Bölüm 8- İntikam(İkinci yarı)
2 gün sonra;
"Evet Axel dediğin saatte orada olacağım. Gloria toplantı için bir haftalığına yine şehir dışına çıktı."
Axel bir yandan bana yapacaklarımı tekrardan hatırlatırken yüzüme dehşet verici bir gülümseme yerleşmişti. Tyler'ın yaşanacaklar hakkında en ufak bir fikri bile olmayacaktı ve ben odanın içindeki kameradan olanları canlı bir biçimde izleyecektim.

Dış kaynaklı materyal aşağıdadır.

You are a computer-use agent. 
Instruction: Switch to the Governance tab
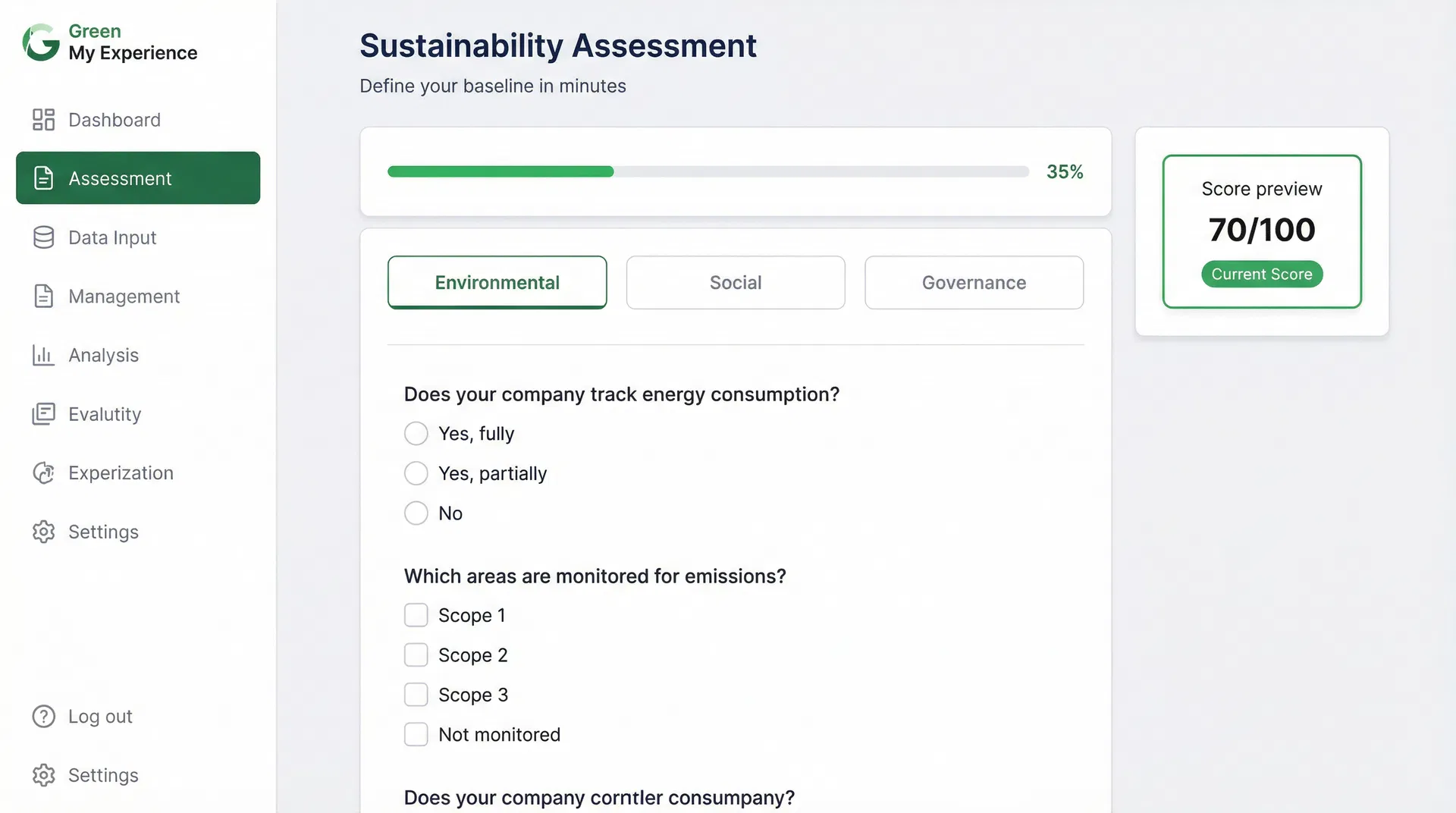coord(974,282)
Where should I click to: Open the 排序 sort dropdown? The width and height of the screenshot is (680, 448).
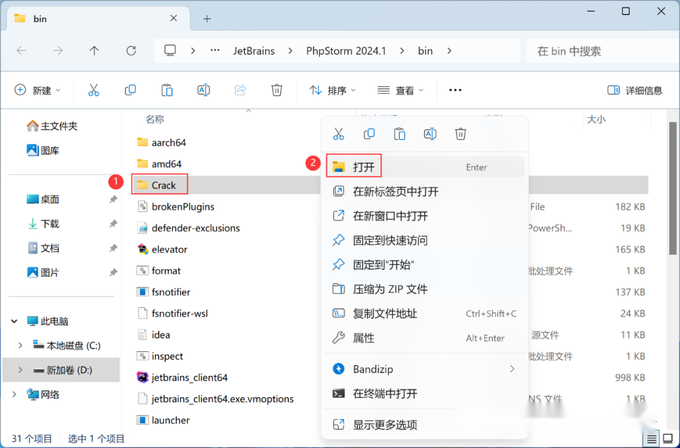point(333,90)
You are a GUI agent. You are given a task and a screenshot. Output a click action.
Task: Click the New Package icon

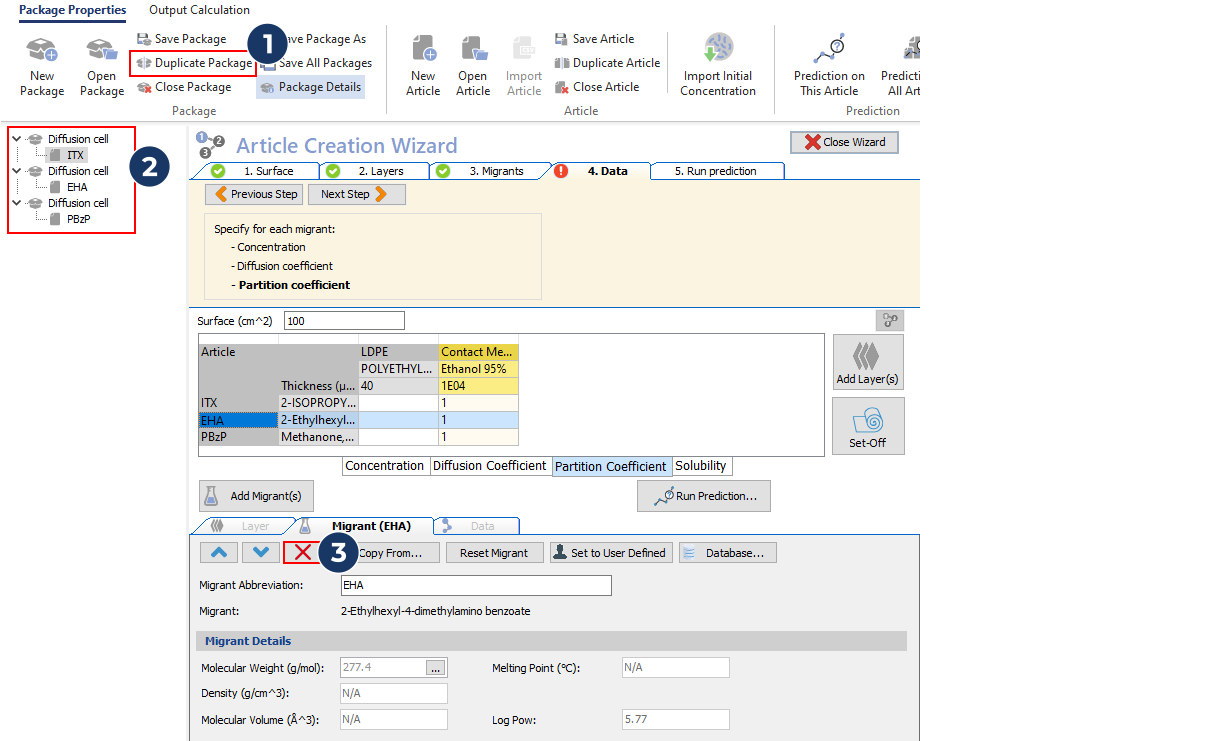click(42, 51)
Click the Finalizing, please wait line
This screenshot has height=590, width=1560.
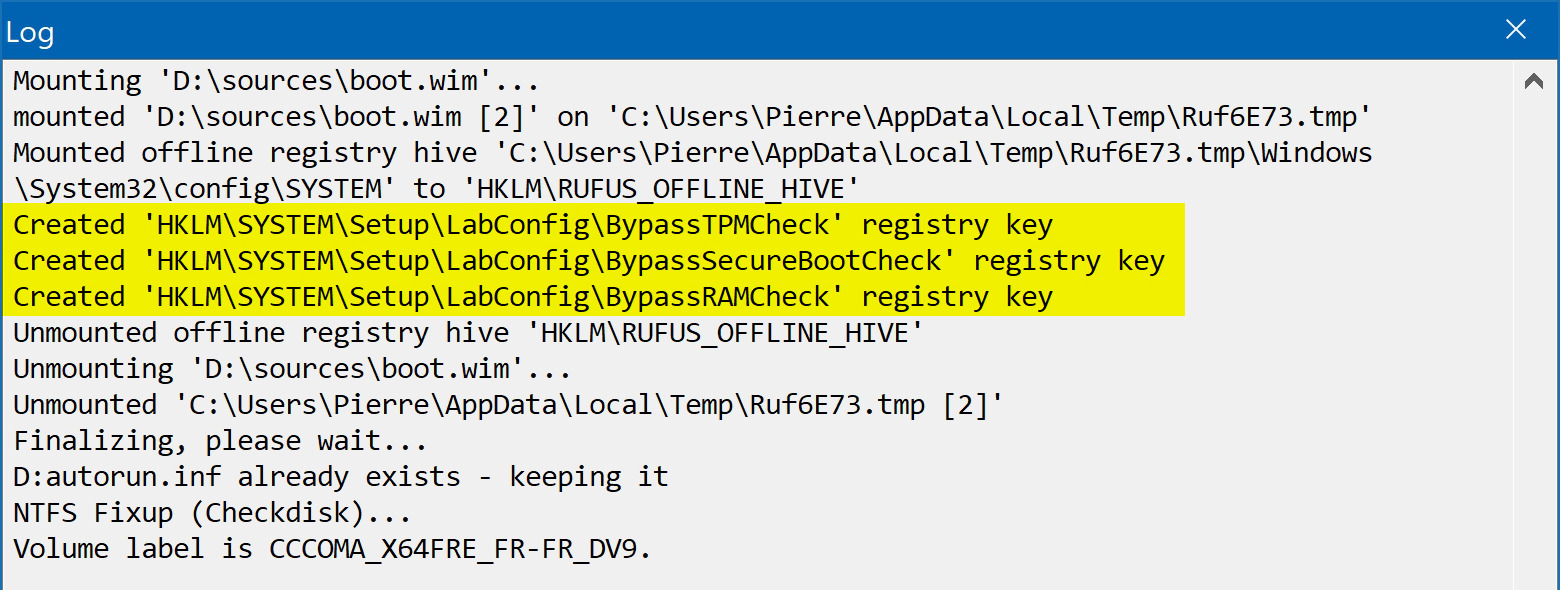[x=220, y=441]
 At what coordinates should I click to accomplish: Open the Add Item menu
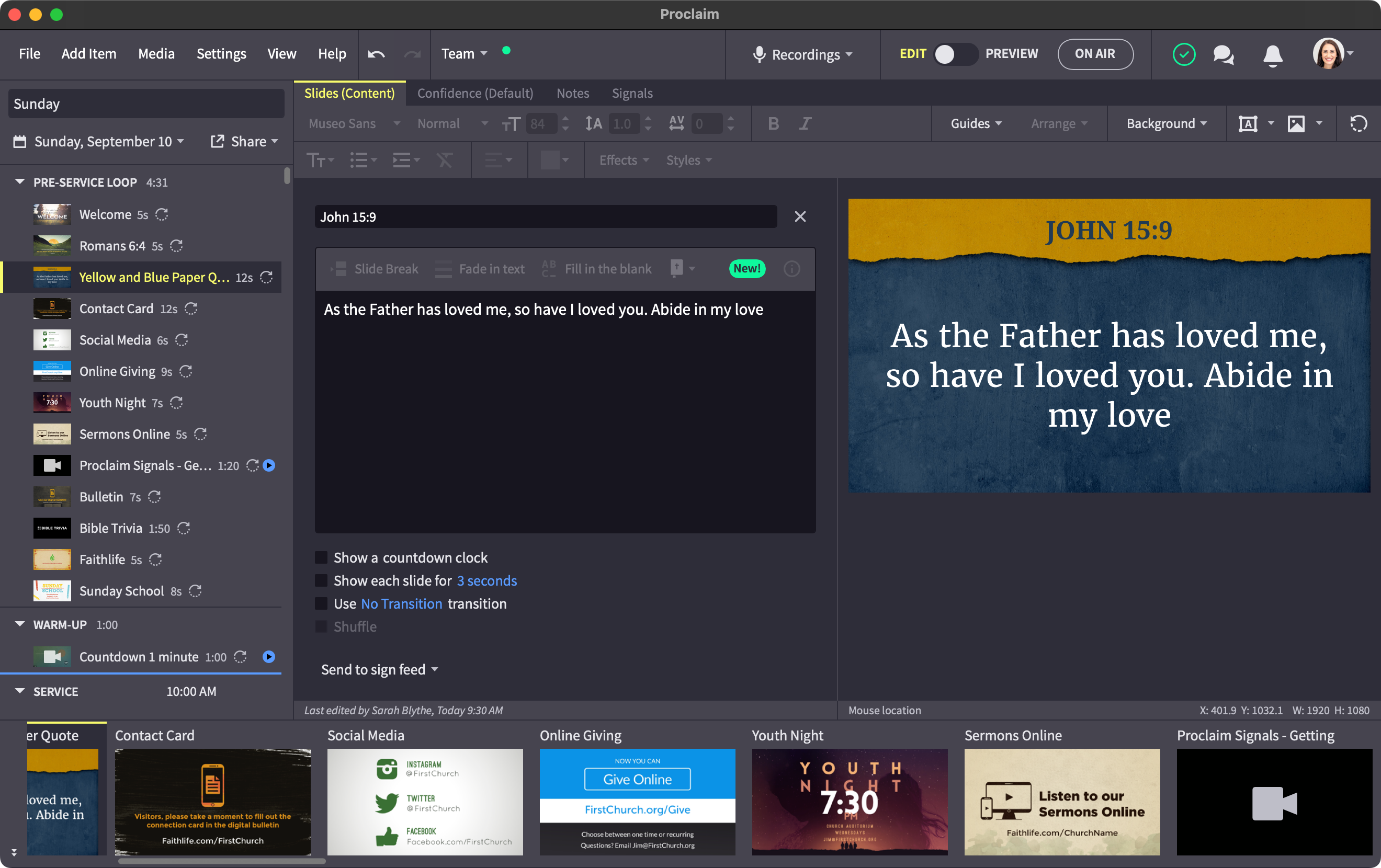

Üzerime geçirdiğim dar siyah ceketim, tişörtüm, pantolonum ve dudaklarımdaki kan kırmızısı ruj dehşet verici şekilde ölümü andırıyordu. Uzun boy aynasında kendimi incelerken ceketimin kollarını dirseklerime kadar sıvamıştım ve sağ kolumdaki koyu yılan dövmesi, elimin ortasına uzanıyordu.
Bedenimi işgal ettiğini düşünenlerin aksine, her bir dövmenin benim için bir önem taşıdığını es geçiyorlardı. Boynumun arkasındaki kızıl ay dövmesi de buna dahildi. Aynanın karşındaki yansımam ölü bir bedenin diriltilip, tehlikeli hâle geçirilmiş bir versiyonu gibiydi. Aynadaki yansıma benim bir parçam değil gibiydi.
Elimin tekiyle saçlarımı omuzlarımın gerisine doğru attırdım. Neredeyse belime gelen dalgalı, kestane rengi saçlarım canlılığını neredeyse kaybetmişti. Ve ben de zamanımı aynanın karşısında kaybediyordum. Başımı iki yana sallayarak küçük sırt çantamı sırtıma geçirdim. Telefonumu elime alırken Axel'in gönderdiği konuma gidebilmek için evden çıkıp arabama bindim.
İntikamımı izlemekle kalmayacak, acılar içinde bağrışlarını da zevk alırcasına izleyecektim. Geri alınamayacak bir hatanın eşiğindeydim belki de. Gözümün önünü gördürmeyen bir intikamın peşinde aradığım cevaplar vardı. Ve hepsi teker teker cevaplanacaktı. Doğru zamanı geldiğinde her şey açığa kavuşacaktı.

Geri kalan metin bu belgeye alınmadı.